Четверо мужчин и две женщины, которые подошли к Лурканио, были одеты в туники и килты в альгарвейском стиле, но они были блондинами, их волосы намокли и прядями падали на лица. “Вы должны помочь нам, полковник!” - воскликнул самый высокий мужчина, он говорил по-альгарвейски достаточно свободно, но с акцентом на более гортанные согласные и плоские гласные вальмиеранского. “Клянусь высшими силами, ты должен!”
Лурканио достаточно хорошо знал его по Приекуле. “Я должен, да? И почему это так, Сметну?” Для беженца без королевства отдавать ему приказы действительно было многовато.
Однако у Сметну был для него ответ: “Я скажу тебе почему. Потому что я потратил четыре года - больше четырех лет - помогая тебе, вот почему. Разве мои выпуски новостей не распевали песню короля Мезенцио по всей Валмиере?”
“И мои рекламные проспекты!” - добавил другой мужчина.
“И мои пьесы”, - добавил третий.
“И наша игра”, - хором сказали одна из женщин и четвертый мужчина.
Другая женщина, которую звали Сигулда и которая была либо замужем, либо, по крайней мере,
И валмиерцы были правы. Это было все, что от них требовалось. Лурканио поклонился. “Очень хорошо, друзья мои. Я сделаю все, что смогу. Но я могу сделать, возможно, меньше, чем вы думаете. Вы, наверное, заметили, Алгарве с каждым днем все глубже погружается в руины и катастрофы ”.
Они кивнули. Их собственное королевство - альгарвейская версия Валмиеры, которую они продвигали и поддерживали, - уже пришло в упадок. И теперь, когда Алгарве рушился под ударами молота с запада и востока, мало кто из подданных Мезенцио мог уделить им время, помощь или усилия. Если уж на то пошло, они были смущением, напоминанием о том, что могло бы быть. Они, несмотря ни на что, были каунианцами, и почему-то им не очень-то хотелось даже наблюдать за предсмертными муками Алгарве. Разрушение великого королевства было или, по крайней мере, должно было быть частным делом.
В отличие от большинства своих соотечественников, Лурканио действительно чувствовал определенные обязательства по отношению к ним. Он работал с ними долгое время. Балду, драматург, проделал великолепную работу во время оккупации. Его драмы заслуживали того, чтобы жить - если только валмиерцы не бросили их все в огонь, потому что он написал их под эгидой Альгарвейцев и потому что некоторые из его персонажей (далеко не все, конечно) дружелюбно отзывались о людях, оккупировавших его королевство.

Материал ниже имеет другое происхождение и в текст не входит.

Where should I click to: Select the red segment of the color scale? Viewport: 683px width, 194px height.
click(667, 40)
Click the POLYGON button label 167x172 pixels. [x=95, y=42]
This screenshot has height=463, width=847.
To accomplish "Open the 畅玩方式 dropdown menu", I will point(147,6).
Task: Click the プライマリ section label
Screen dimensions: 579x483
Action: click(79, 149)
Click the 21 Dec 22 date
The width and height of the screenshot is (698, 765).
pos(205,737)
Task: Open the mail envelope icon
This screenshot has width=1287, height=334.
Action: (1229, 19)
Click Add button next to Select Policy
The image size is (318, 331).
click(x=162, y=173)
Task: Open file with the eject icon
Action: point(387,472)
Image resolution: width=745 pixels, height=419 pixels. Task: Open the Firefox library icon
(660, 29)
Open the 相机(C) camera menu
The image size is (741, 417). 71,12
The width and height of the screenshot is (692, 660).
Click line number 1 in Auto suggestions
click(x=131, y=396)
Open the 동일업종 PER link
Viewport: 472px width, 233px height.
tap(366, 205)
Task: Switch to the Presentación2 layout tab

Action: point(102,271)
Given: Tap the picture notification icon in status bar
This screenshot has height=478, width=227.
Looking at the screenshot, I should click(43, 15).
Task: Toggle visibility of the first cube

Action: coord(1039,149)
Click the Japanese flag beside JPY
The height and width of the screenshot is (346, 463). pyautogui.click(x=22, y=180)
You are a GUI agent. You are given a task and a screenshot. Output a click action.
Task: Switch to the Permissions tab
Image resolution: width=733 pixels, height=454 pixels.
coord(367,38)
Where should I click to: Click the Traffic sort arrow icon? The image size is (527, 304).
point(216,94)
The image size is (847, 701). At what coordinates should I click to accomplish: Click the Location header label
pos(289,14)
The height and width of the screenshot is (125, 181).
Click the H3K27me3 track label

Снова поклонившись, Лурканио спросил: “Куда бы ты пошел?”
“В любое место, где нас не повесят, не сожгут или не предадут огню!” Актер сделал вид, что собирается рвать на себе волосы, что показалось Лурканио переигрыванием.
“Очень хорошо”, - сказал он. “И где это может быть, скажите на милость?”
Тишина опустилась на валмиерцев - мрачная, потрясенная тишина. Не так много мест на континенте Дерлавай будут безопасны для них после того, как Альгарве проиграет войну, потому что все ее соседи будут жаждать мести всем и каждому, кто помогал ей.
“Siaulia?” Предположил Лурканио, а затем покачал головой. “Нет, если мы проиграем здесь, то то, что мы удерживаем на тропическом континенте, будет передано победителям. Боюсь, именно так все это работает ”.
“Gyongyos?” Предложил Балду. “Ты можешь доставить нас туда?”
Это не было невозможной идеей. Дьендьос тоже проигрывал войну, но горы защищали его сердце, и это был долгий, долгий путь от величайшей силы его врагов. То же самое, к сожалению, не относится к собственному королевству Лурканио. Он увидел еще одну проблему: “Вероятно, я смогу убедиться, что вы доберетесь до порта. Но порты на юге в основном закрыты из-за вражеских драконов, вылетающих из Сибиу, а на севере ... Это долгий, очень долгий путь до Дьендьоса. Не многим нашим кораблям - или кораблям Гонгов - удается прорваться. Враг также рыщет по морским путям. У тебя могло бы быть больше шансов добраться до какого-нибудь острова в Великом Северном море. Никто не стал бы искать тебя там, вероятно, в течение многих лет ”.